What’s So Special About Libraries? Everything!
by Dick Kaser
This issue on special libraries was scheduled for June, but was put off, given the impact of COVID-19. Just as your libraries were shuttered and workers sent home, publishing operations were negatively affected. But we’re back now, and hopefully so are you—if not entirely adjusted to the new normal.
Terence Huwe, in his Building Digital Libraries column, reminds us to see the opportunity to transform while our lives are disrupted. Special libraries—those catering to professional research communities—Huwe observes, have had to adapt to survive, just as all of us are being forced to do right now.
Public libraries, academic libraries, research libraries—they are all “special” libraries these days. Across the board, there’s a renewed emphasis now on electronic resources, digital assets, remote services, and distance education—all provided in the context of social responsibility.
Library staffers in Boone County, Ky., were aware that they had a social obligation to reconstruct, document, and make available the region’s African American history, including slavery and the Underground Railroad. Use their tips for building a digital local history collection to reach out to your own underrepresented and underserved communities, as well as to raise awareness.
Similarly, law librarians at the University of Georgia describe how they rescued a collection of master’s degree theses, digitized the paper part of it, and archived everything in their institutional repository, making it remotely accessible all over the world.
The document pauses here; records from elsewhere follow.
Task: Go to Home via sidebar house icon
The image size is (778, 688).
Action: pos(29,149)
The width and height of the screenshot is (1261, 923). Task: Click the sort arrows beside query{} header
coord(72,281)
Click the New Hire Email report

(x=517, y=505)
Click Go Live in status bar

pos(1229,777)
They also share their tips for constructing a digital library in such a way as to get better Google rankings, improving discovery.
In this highly digital environment, Google’s algorithm isn’t the only one you need to understand. In his in-depth review, Jeffrey Davis (San Diego Public Library) helps you pick apart how collectionHQ’s algorithm works, so you can make better-informed collection management decisions.
Finally, with online learning at least a facet of learning this fall, our EDTECH section features a timely article on assessing and evaluating your elearning resources.
There’s plenty that can be done—if even, still from home—in the days ahead. And I hope you will take much inspiration from the case studies presented in this issue.